Fully Seasoned

A farm intern learns to love the interaction between soil and people.

A farm intern learns to love the interaction between soil and people.

I was a stranger here when I arrived for an apprenticeship at Amagansett’s Amber Waves Farm. After one phone call and a Skype conversation, I committed to a full season of farm work under the guidance of my farmers and mentors, Katie Baldwin and Amanda Merrow. I understood I was assigned a job with a set of fascinating and practical tasks, but my growing skill set was quickly surpassed by what I learned about my sense of place.
The details I learned at Amber Waves—seeding, transplanting, fertilizing, cultivating, harvesting and all the projects that fill our long days—are transferable because they can be put to use on all arable land. Yet attentive farmers will quickly let you know they’ve never seen the same season twice, and no two plots present the same challenges. Even here on the East End, if you hop over the train tracks to Quail Hill, Balsam or Sunset Beach farms, you’ll find a different set of soil complexities and systems. But what does not change is an intimacy of place that occurs while developing a set of abilities and observational sensitivities that tie us to the land. To merely know that blossom-end rot occurs in plants in the nightshade family when they are short on calcium or have been watered inconsistently is, admittedly, a dry piece of information until you recognize it in your own field and become a nutritionist for your plants and soil. Our soil is the foundation of everything we do, and as we are only as healthy as our food, our food is only as healthy as our soil.
Having hand weeded and flame weeded, hoed and wheel hoed, disked and dibbled, planted and transplanted and finally harvested, I have just begun to understand how the life of the soil affects the livelihood of a place.
The other side of our work is interacting with the community through farm tours, our community-supported agriculture program and farmers markets, where we proudly provide good food and educate people about what they eat. Explaining the role of pollinators, plant families and, unbelievably, the seasons to children and many adults who have never wandered through a farm field or met a field-ripened tomato is gratifying.
A farm tour quickly engages people with their food, their bodies and their environment. Saskia Madlener of Balsam Farms has noted that community members who pay attention to their food are among the most committed to their community.
That said, I find it especially healthy that our challenges are rarely if ever with other people. Our obstacles primarily include weather, weeds and pests. A round of greens never germinated due to a lack of rain, nearly all our beets and carrots were lost to weeds, and half our white wheat and every dry bean we attempted to grow were enjoyed by very determined deer before we could harvest. I think this is, in many ways, what unites East End farmers. Some farms are nonprofits and others businesses of varying methods and scale, but the camaraderie occurs. Jess Engle was the only apprentice working with Sunset Beach Farm this season; her position had the potential to be isolating, but her experience was the opposite. She says she felt like a “part of a farm family…and part of a community passionate about food and farming out here on the East End.”

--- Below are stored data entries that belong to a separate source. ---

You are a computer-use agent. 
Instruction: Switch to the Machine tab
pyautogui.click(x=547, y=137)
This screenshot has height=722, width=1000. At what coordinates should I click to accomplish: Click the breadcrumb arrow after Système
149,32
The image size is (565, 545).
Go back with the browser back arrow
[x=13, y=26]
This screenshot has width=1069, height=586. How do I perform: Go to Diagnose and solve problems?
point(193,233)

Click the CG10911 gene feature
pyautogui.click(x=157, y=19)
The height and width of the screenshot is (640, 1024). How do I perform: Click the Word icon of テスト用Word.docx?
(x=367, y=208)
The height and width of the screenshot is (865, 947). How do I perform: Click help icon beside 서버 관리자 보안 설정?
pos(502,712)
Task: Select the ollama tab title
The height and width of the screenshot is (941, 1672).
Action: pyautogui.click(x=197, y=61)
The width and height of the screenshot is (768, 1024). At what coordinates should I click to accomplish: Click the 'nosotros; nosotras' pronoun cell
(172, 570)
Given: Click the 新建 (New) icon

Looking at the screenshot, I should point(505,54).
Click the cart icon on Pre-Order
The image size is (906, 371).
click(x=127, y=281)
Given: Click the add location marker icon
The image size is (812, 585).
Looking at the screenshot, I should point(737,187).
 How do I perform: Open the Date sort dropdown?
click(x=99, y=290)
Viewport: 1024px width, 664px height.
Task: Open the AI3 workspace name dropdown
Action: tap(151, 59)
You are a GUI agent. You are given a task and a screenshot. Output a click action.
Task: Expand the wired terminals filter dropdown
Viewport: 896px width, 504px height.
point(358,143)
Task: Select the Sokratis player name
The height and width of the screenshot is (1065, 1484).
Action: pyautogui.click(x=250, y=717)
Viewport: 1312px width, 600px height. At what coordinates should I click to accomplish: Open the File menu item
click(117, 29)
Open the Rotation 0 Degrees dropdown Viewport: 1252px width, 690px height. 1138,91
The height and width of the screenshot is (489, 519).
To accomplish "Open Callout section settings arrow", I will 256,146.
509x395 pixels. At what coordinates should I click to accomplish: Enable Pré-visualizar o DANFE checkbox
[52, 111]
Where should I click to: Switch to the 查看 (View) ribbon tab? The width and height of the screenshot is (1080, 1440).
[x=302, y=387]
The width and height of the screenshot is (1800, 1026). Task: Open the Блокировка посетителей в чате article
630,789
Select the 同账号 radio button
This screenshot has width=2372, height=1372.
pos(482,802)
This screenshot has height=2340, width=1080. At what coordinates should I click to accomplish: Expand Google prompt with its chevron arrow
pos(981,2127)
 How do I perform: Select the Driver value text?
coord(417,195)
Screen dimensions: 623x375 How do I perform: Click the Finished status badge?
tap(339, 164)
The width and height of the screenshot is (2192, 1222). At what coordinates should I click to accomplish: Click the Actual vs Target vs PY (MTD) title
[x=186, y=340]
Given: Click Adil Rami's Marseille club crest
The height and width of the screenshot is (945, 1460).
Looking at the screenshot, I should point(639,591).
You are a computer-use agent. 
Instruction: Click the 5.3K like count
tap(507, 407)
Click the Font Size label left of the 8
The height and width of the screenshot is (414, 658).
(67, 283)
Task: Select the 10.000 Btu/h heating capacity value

By farming, I share a practice of living vividly. I witness a field’s moods, weaknesses and sensitivities as well as my own and those of fellow farmers. It’s a lifestyle that doesn’t end at the close of the day; it ends when I stop being able to work. I feel the capabilities of my body and witness the products of my thinking more potently than I have experienced in any other work. When I wake, my muscles are stiff and unconvinced by the sunrise; my body shakes out the fatigue and forgets the pains because, in work of such consequence, our aches are irrelevant. By evening those muscles begin to slow again, deny their strength and assert their need to rest. How wonderful a body can understand the rising and falling of day and night as the weather does with the seasons.
Most farming apprentices I know on the East End intend to continue farming and hope to have their own farms someday. The others, who will go on to other jobs, say their relationship with food and the seasons has been irreversibly enhanced. Just today, as Katie and I walked out of the field after a couple hours of tomato harvesting, we noticed hundreds of monarch butterflies eating from our 200-foot bed of torch sunflowers—and pollinating in exchange. With a little research, we learned those incredibly delicate creatures were on their 2,500-mile migration to Mexico; we were just witnessing a snack along the way.
To watch something so small but so grand and remember we get to take part in it is endlessly humbling. With only four people and five acres, we feed ourselves, grow for 70 farm members, two farmers markets and several restaurants each week, as well as fostering a space hospitable to insects, birds, microbial life, foxes, rabbits and, accidentally, deer. Our participation takes care of the land and enables all of that living; what a marvelous and overwhelming responsibility that is. •

Emma Leavens completed her first farming season in 2012 as an apprentice at Amber Waves Farm in Amagansett, New York. She grew up in northeast Missouri and moved here from Olympia, Washington, were she graduated from the Evergreen State College. She will be remaining with Amber Waves Farm for the 2013 farm season.